Required work
Format the lines below, starting at the one that contains "Click the project-level" and ending at the one that contains "pos(572,65)", as a Markdown table with the columns No. and Line. Number each line and leave out blank lines.

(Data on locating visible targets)
┄┄┄┄┄┄┄┄┄┄

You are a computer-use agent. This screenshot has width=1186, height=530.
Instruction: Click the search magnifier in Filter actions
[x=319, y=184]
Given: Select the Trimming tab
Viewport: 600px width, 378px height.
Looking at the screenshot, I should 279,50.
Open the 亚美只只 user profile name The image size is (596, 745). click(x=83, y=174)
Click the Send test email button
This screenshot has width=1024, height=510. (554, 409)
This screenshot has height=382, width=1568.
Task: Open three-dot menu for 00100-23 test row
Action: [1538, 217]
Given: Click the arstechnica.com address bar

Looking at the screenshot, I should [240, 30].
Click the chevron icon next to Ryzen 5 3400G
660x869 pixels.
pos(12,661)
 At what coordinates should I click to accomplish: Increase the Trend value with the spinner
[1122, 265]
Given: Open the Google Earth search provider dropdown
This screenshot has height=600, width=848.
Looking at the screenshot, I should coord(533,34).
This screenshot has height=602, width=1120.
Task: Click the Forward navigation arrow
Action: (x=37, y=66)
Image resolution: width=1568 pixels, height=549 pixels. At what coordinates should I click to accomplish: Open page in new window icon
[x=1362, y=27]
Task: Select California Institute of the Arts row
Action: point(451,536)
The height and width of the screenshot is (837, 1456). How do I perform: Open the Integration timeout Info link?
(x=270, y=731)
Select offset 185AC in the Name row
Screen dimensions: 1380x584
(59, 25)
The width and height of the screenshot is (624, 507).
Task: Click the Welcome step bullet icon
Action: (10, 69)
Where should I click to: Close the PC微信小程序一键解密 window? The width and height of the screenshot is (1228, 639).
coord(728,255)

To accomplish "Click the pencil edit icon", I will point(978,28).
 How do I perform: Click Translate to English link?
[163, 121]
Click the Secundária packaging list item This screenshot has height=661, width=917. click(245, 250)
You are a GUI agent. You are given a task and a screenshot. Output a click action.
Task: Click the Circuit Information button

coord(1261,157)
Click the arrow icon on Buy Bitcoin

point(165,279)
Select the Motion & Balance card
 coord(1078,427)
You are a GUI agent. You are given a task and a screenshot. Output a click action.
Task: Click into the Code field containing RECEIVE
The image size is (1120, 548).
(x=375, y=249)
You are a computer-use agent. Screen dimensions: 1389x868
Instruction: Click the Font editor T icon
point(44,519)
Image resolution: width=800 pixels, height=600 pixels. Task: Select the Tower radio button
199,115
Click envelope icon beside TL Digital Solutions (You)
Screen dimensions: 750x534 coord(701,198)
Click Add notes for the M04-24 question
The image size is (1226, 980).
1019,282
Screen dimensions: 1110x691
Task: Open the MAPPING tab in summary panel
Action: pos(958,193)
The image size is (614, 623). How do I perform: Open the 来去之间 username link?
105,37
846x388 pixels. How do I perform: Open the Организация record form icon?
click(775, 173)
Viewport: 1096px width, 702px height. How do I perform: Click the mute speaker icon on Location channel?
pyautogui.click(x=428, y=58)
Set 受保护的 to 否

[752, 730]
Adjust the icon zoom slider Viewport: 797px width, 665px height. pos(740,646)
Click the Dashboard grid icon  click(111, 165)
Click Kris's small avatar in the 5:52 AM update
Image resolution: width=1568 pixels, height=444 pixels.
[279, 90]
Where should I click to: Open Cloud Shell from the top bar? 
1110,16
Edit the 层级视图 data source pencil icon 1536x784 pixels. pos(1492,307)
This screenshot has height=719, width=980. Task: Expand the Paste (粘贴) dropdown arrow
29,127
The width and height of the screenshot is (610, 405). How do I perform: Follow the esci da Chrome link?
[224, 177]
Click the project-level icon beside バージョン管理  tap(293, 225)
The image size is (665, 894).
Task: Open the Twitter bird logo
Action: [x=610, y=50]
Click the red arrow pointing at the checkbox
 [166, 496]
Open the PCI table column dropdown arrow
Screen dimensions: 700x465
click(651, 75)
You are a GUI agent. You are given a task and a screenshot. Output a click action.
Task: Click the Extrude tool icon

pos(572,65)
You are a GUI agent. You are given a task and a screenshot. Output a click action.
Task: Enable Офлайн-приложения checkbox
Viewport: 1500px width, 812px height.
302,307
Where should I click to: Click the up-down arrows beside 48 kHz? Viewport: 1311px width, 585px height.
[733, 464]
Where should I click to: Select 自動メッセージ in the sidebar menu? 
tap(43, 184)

┄┄┄┄┄┄┄┄┄┄

Reply
| No. | Line |
|---|---|
| 1 | Click the project-level icon beside バージョン管理  tap(293, 225) |
| 2 | The image size is (665, 894). |
| 3 | Task: Open the Twitter bird logo |
| 4 | Action: [x=610, y=50] |
| 5 | Click the red arrow pointing at the checkbox |
| 6 |  [166, 496] |
| 7 | Open the PCI table column dropdown arrow |
| 8 | Screen dimensions: 700x465 |
| 9 | click(651, 75) |
| 10 | You are a GUI agent. You are given a task and a screenshot. Output a click action. |
| 11 | Task: Click the Extrude tool icon |
| 12 | pos(572,65) |